Killer Ethiopian plane hit with more woes

US aerospace giant Boeing said Thursday it was suspending deliveries of its top-selling 737 MAX as French investigators took delivery of the black boxes from the Ethiopian Airlines crash that killed all 157 passengers and crew.

The MAX has been grounded worldwide following the disaster — the second involving the model in five months — and the fallout has left the company, regulators and airlines scrambling to respond.

“We are pausing the delivery of the 737 MAX until we come up with a solution,” a Boeing spokesman said, adding that “we are going to continue the production, but we are assessing our capacities.”

France’s BEA air safety agency confirmed it has received the black box recorders from the plane, which was just four months old and crashed minutes after takeoff from Addis Ababa on Sunday.

Starting Friday, BEA investigators will try to retrieve information from the cockpit voice and flight data recorders, which were damaged in the disaster.

Thousands of miles (kilometers) away, distraught families were demanding answers as they visited the deep black crater where the plane smashed into a field outside the capital, disintegrating on impact.

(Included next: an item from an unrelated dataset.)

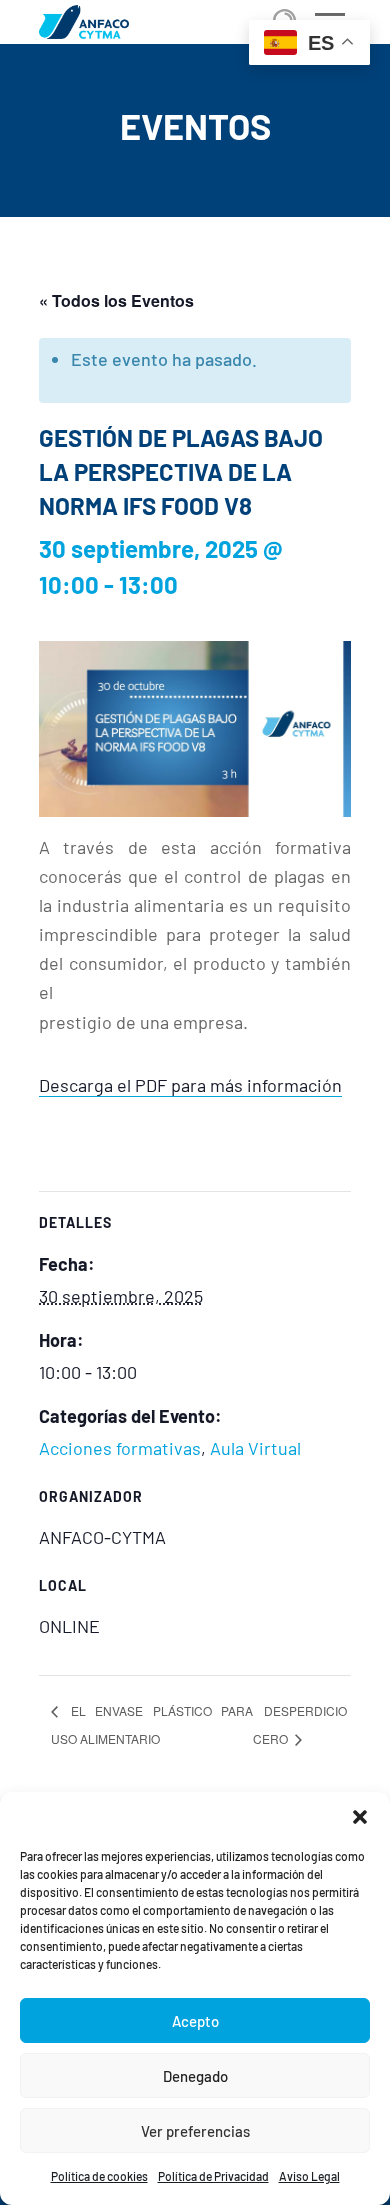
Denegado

Ethiopian Airlines, Africa’s largest carrier, sent the black boxes to France because it does not have the equipment to analyse the data.

The information that they contain helps explain 90 percent of all crashes, according to aviation experts.

On Wednesday, US authorities said new evidence showed similarities between the Ethiopia crash and that of a Lion Air flight in Indonesia in October that killed 189 people.